FIG. 4 illustrates an enlarged, perspective view of the body shell 200, according to an embodiment. As mentioned above, the body shell 200 may include the mounting device 202 and the ground connection 204. The shell body 200 may also include a recess 215, which may be defined at least partially around the mounting device 202. The contacts 206-210 and the isolator ring 212 may seat in the recess 214; however, in other embodiments, the contacts 206-210 and shell body 200 may be coupled together, or otherwise positioned, in any other manner. Further, the contacts 206-210 and isolator ring 212 may be disposed in or “potted” in a resin 217, or another material, which may provide a stable and, for example, electrically-insulating mount for the contacts 206-210 and isolator ring 212 in the recess 215.
The sensory head 104 may further include an ultrasonic thickness sensor 220 and a hood 222. The hood 222 may cover at least a portion of the sensor 220, thereby shielding it from the surrounding environment. FIG. 6 illustrates an enlarged, exploded, perspective view of the sensor 220 and the hood 222, according to an embodiment. As shown, the sensor 220 may be physically coupled with at least one of a plurality of leads 224. For example, the sensor 220 may receive power and/or one or more digital communication signals via the leads 224 and provide a digital signal via another one of the leads 224. The leads 224 may, in turn, be electrically connected with a controller 216 and/or the contacts 206-210, and eventually with the mobile unit 102 (FIG. 1).
Referring now again specifically to FIG. 2, the sensory head 104 may also include an identification reader 108. The identification reader 108 may be configured to detect an identifier from the identification tag 110 (FIG. 1), as noted above. Accordingly, in an RFID embodiment, the identification reader 108 may be an RFID antenna (e.g., an active or passive RFID reader), and may include a tuned, wire loop, which may receive a modulated radio frequency signal from the RFID tag. The received radio frequency signal may provide data representing the identifier associated with the RFID tag. In active-reader embodiments, the identification reader 108 may also transmit a signal to the RFID tag, providing the energy for the signal carrying the identifier. In other embodiments, the identification reader 108 may be an optical sensor, which may read a QR code or a bar code provided by the identification tag 110, or may be any other type of sensor configured to receive information from the identification tag 110. In an embodiment, at least one of the contacts 206-210 may transmit the read tag information through a digital output signal, and out of the sensory head 104 into the mobile unit 102.
The controller 216, coupled with the leads 224 as noted above, may control operation of, including the power supply to, the sensory head 104, among other functions. FIG. 5 illustrates an enlarged view of the controller 216, according to an embodiment. The controller 216 may be or include one or more printed circuit boards (PCBs). In at least some embodiments, the controller 216 may include one or more microprocessors, electrical contacts/leads, electrical pathways, etc. The controller 216 may be in electrical communication with one or more of the contacts 206-210, as well as the ground connection 204.
Further, the controller 216 may define one or more magnet slots 219A, 219B, which may be formed as cut-outs extending inwards from the periphery of the controller 216. The controller 216 may be configured to selectively power the various elements of the sensory head 104, receive information therefrom, transmit information to the mobile unit 102, and/or otherwise control a functioning of the sensory head 104.

::::::::::

- Problems
1. Write out the part of the sensory head passage from "FIG. 4 illustrates" up to and including "the recess 215.", word for word.
2. Continue the sensory head passage, picking up right after its last sentence.

- Data
::::::::::

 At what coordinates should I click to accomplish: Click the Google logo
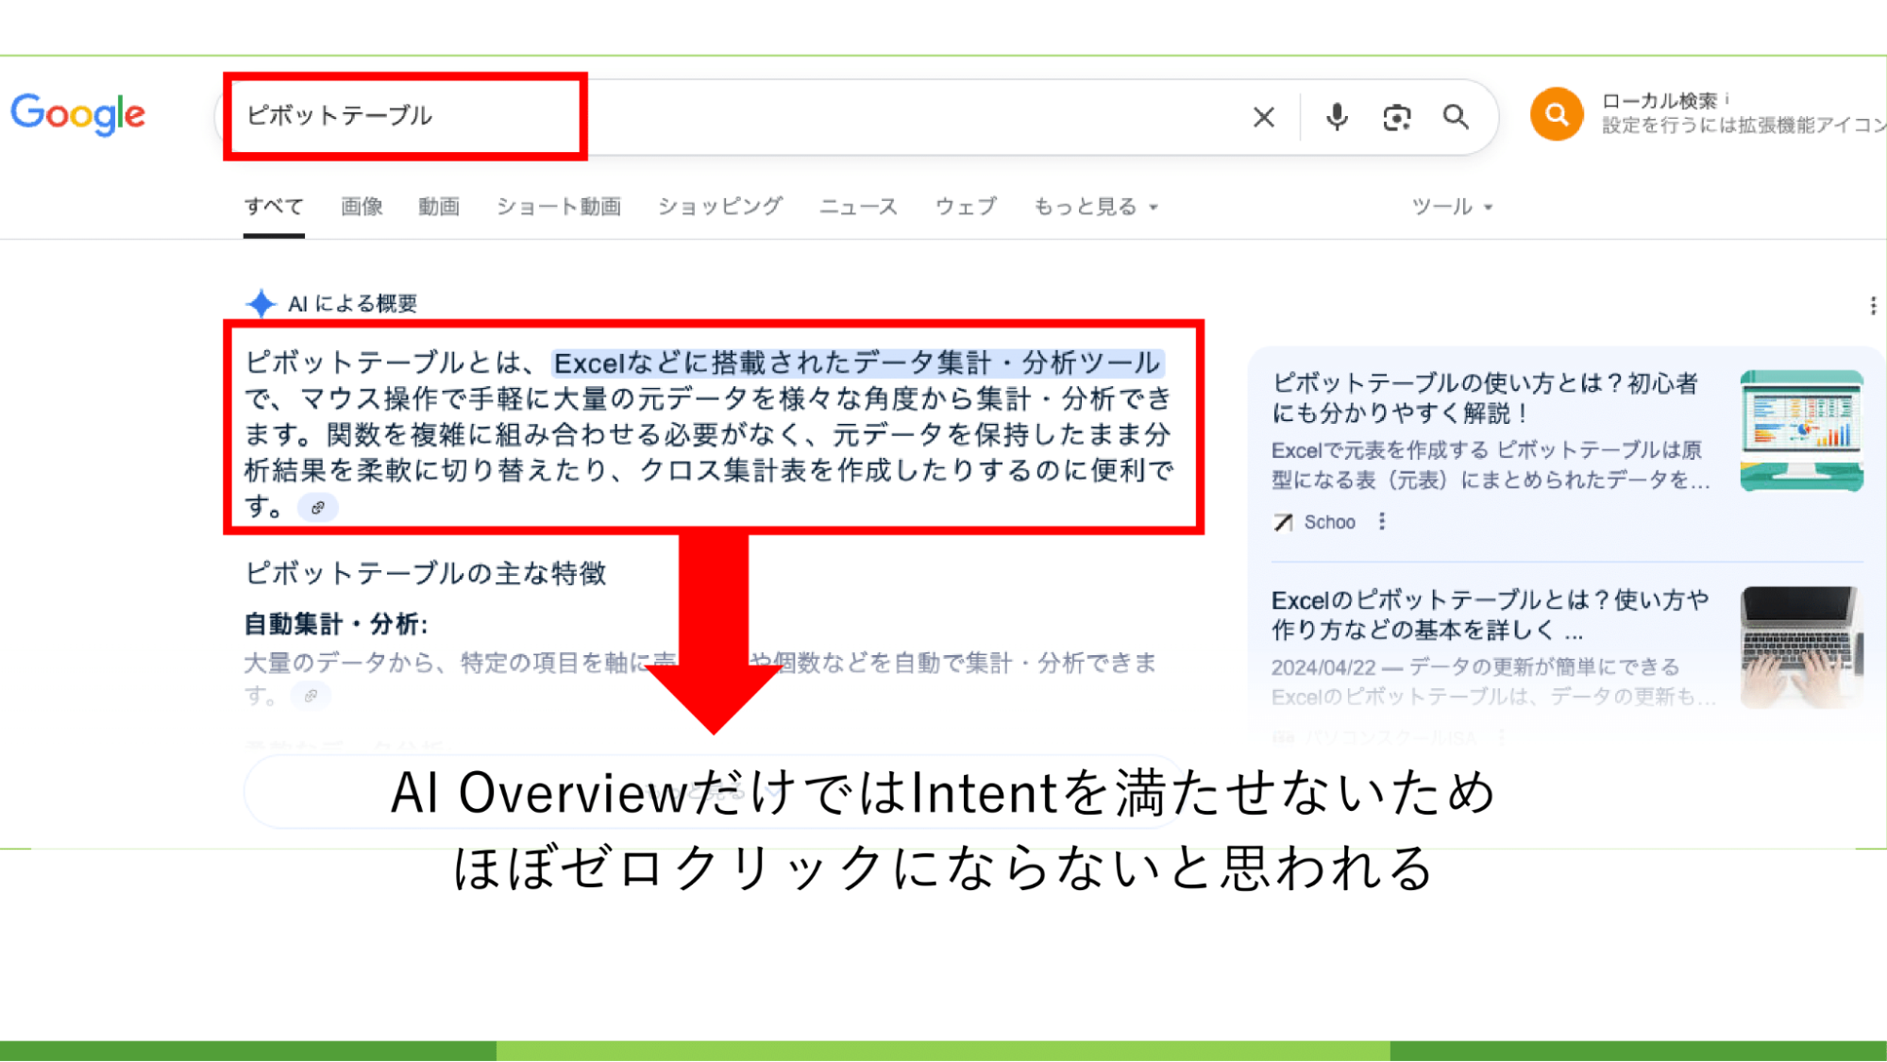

::::::::::

- Responses
1.
FIG. 4 illustrates an enlarged, perspective view of the body shell 200, according to an embodiment. As mentioned above, the body shell 200 may include the mounting device 202 and the ground connection 204. The shell body 200 may also include a recess 215, which may be defined at least partially around the mounting device 202. The contacts 206-210 and the isolator ring 212 may seat in the recess 214; however, in other embodiments, the contacts 206-210 and shell body 200 may be coupled together, or otherwise positioned, in any other manner. Further, the contacts 206-210 and isolator ring 212 may be disposed in or “potted” in a resin 217, or another material, which may provide a stable and, for example, electrically-insulating mount for the contacts 206-210 and isolator ring 212 in the recess 215.

2.
The sensory head 104 may also include a support assembly for the identification reader 108. For example, the support assembly may include a reader spacer 230 around which the identification reader 108 (e.g., a loop-shaped antenna) may be received, and a reader plate 232, which may couple with the identification reader 108 and the controller 216, so as to position the identification reader 108 with respect thereto. In some embodiments, however, the identification reader 108 may be or include an RFID spiral antenna or a wound inductor antenna, which may be coupled with the reader plate 232.
The sensory head 104 may also include one or more mounting feet (two are shown: 238, 240). The mounting feet 238, 240 may be fabricated at least partially of a highly-permeable material, which may transmit the magnetic flux generated by the magnets 234, 236. Further, the mounting feet 238, 240 may, in at least some embodiments, extend beyond the hood 222 so as to physically contact the test piece 106. In other embodiments, the mounting feet 238, 240 may not extend past the hood 222 and may, instead, be housed therein, transmitting the magnetic flux therethrough. Moreover, it will be appreciated that the magnets 234, 236 and/or mounting feet 238, 240 may be provided in any suitable shape and configuration, with the illustrated embodiment being merely one among many contemplated. Furthermore, in some embodiments, the magnets 234, 236 may be configured to bear directly on the test piece 106, with the mounting feet 238, 240 being omitted. In still other embodiments, the magnets 234, 236 and the mounting feet 238, 240 may be unnecessary and omitted.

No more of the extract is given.